TO DO -
a. According to the TimeSeriesSplit challenge page, by which two columns should the data be sorted before splitting?
b. Continue the TimeSeriesSplit challenge page from the point where its text stops.

─── PAGE TEXT

Skip to content

TimeSeriesSplit — no peeking at the future

Level 4 · Challenge 5
All-Pro

Prompt

Re-evaluate the pipeline from Challenge 4 with TimeSeriesSplit instead of default KFold. The data should be sorted by (season, week) before splitting. Report mean R² ± std across 5 sequential folds.

Compare to your Challenge 4 result. Is the score better, worse, or about the same? Why does that make sense?

Expected output

KFold R² = 0.0XX ± 0.0XX (from Challenge 4)
TimeSeries R² = 0.0XX ± 0.0XX

Plus a 2-sentence interpretation.

Hint
from sklearn.model_selection import TimeSeriesSplit
df = df.sort_values(['season', 'week']).reset_index(drop=True)
X, y = df[features], df['receiving_yards']
cv = TimeSeriesSplit(n_splits=5)
scores = cross_val_score(pipe, X, y, cv=cv, scoring='r2')
Solution
# (same imports / data prep as Challenge 4)
from sklearn.model_selection import TimeSeriesSplit
df = df.sort_values(['season', 'week']).reset_index(drop=True)

──────
─── SUPPLIED ENTRIES

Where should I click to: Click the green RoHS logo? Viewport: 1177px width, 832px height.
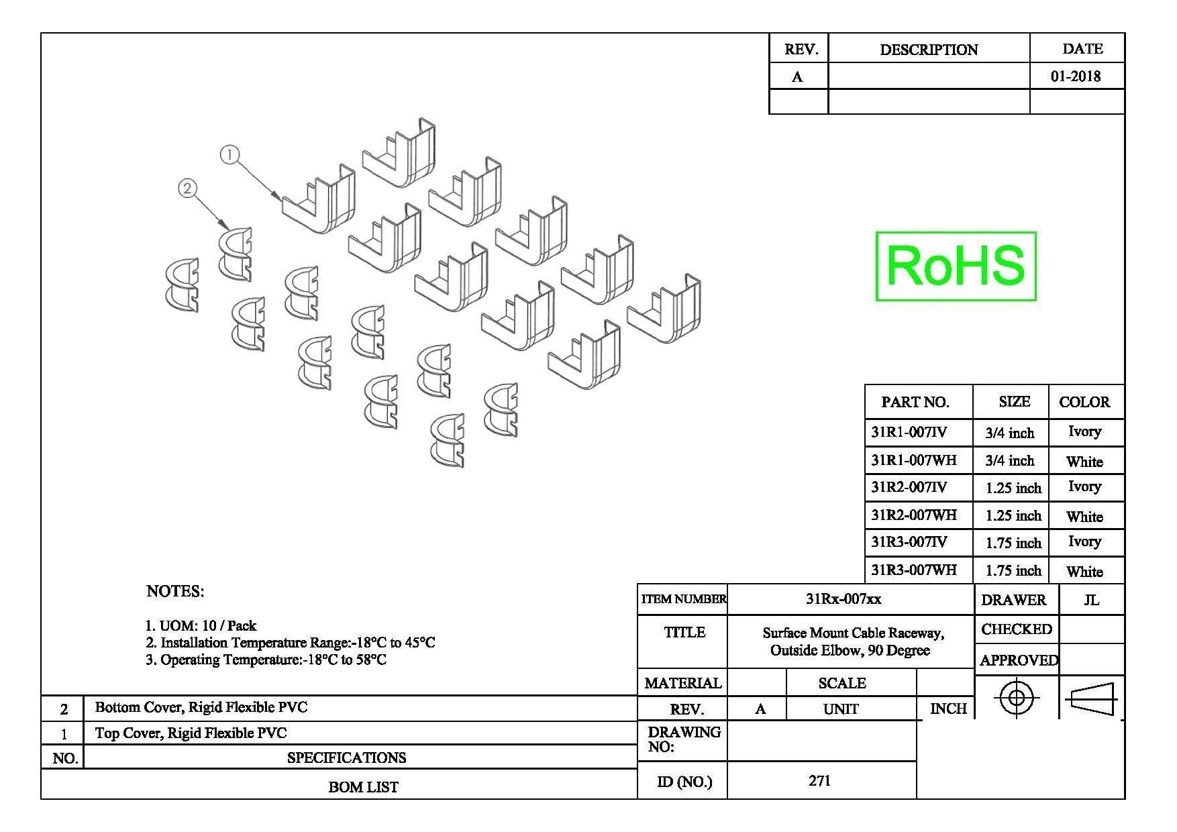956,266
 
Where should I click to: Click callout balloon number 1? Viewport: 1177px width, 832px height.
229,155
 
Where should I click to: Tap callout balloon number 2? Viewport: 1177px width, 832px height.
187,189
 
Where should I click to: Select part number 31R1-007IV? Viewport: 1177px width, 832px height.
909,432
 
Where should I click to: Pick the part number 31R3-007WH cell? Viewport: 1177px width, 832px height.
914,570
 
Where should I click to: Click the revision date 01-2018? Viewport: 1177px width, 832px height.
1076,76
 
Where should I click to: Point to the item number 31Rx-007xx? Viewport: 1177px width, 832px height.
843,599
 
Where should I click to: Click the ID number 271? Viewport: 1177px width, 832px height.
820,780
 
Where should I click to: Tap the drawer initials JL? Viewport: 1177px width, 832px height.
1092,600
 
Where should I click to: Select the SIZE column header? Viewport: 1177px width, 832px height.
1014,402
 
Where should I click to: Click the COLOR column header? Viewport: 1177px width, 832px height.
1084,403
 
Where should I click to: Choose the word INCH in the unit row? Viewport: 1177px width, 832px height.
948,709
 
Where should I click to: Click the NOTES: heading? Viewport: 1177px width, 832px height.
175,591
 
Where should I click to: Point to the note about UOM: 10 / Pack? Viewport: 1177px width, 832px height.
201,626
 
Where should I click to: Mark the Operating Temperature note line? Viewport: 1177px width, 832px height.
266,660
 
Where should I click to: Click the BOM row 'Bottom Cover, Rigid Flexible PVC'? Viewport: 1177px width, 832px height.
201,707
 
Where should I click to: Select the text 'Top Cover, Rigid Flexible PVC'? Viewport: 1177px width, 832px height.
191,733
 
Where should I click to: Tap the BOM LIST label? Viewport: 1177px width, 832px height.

──────
─── SUPPLIED ENTRIES

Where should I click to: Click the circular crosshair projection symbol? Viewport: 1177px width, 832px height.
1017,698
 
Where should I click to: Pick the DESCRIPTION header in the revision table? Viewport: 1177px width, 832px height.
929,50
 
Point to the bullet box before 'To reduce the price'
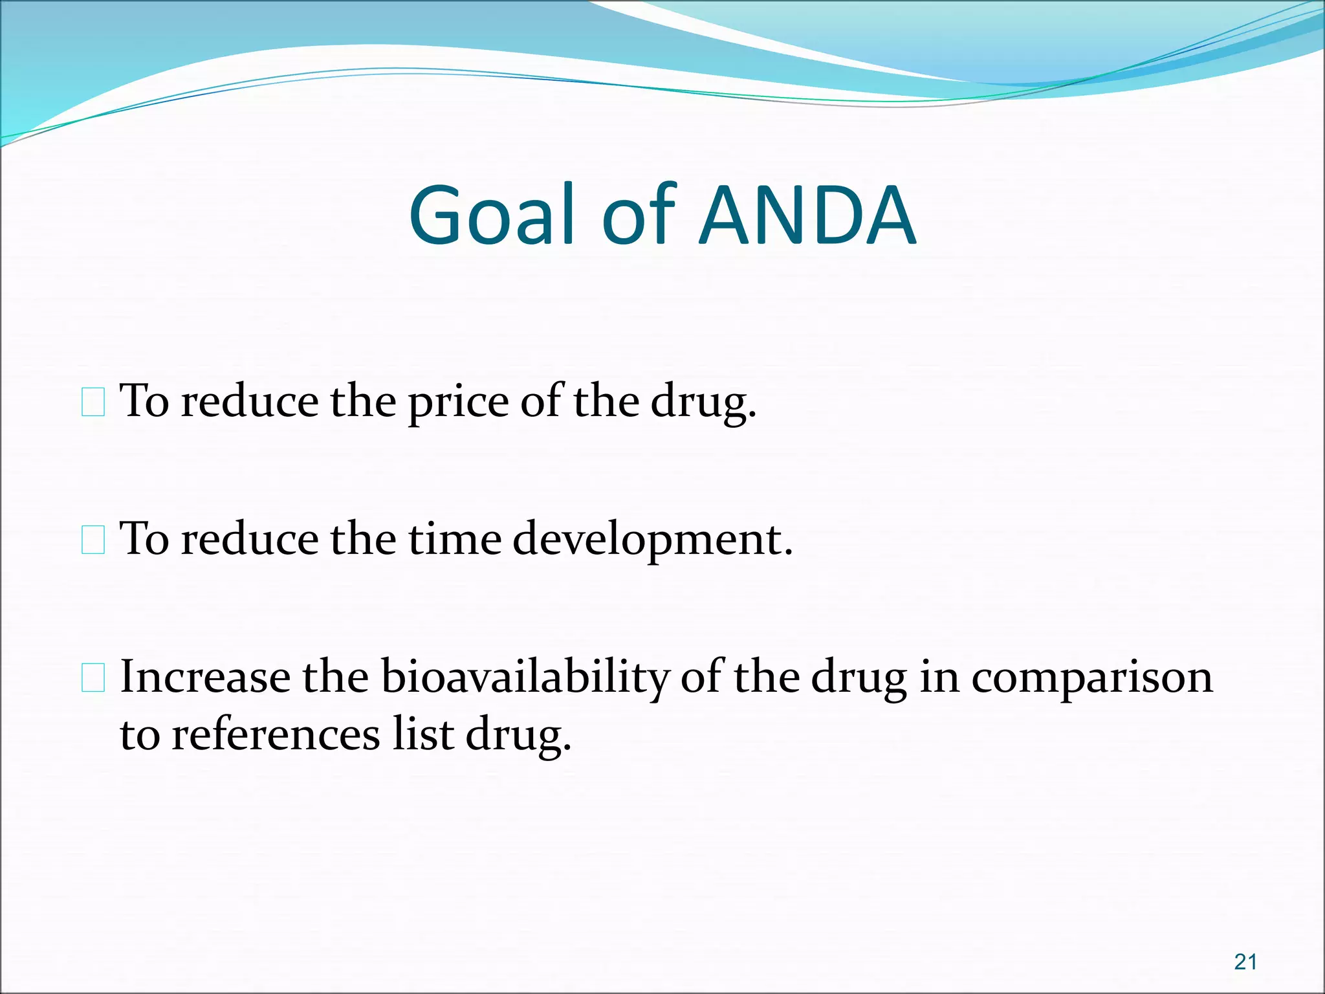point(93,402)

──────
─── SUPPLIED ENTRIES

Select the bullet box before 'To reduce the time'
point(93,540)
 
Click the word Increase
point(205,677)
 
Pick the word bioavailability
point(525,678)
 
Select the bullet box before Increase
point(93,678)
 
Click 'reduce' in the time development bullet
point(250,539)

──────

RESULTS BY TASK -
a. The data should be sorted by season and week.

b.
X = df[['prev_yards', 'prev_targets', 'position_group']]
y = df['receiving_yards']
preprocess = ColumnTransformer([...]) # same as Challenge 4
pipe = Pipeline([('prep', preprocess), ('model', LinearRegression())])
cv = TimeSeriesSplit(n_splits=5)
scores = cross_val_score(pipe, X, y, cv=cv, scoring='r2')
print(f"TimeSeries R² = {scores.mean():.3f} ± {scores.std():.3f}")

The TimeSeries score will usually be a touch lower than the KFold score. Two reasons: the model never sees later seasons during training (less data on average), and football changes year to year (rule tweaks, scheme shifts). KFold artificially inflated the score by allowing the model to peek at the future. The TimeSeries number is closer to what you’d actually get deploying the model on next week’s games.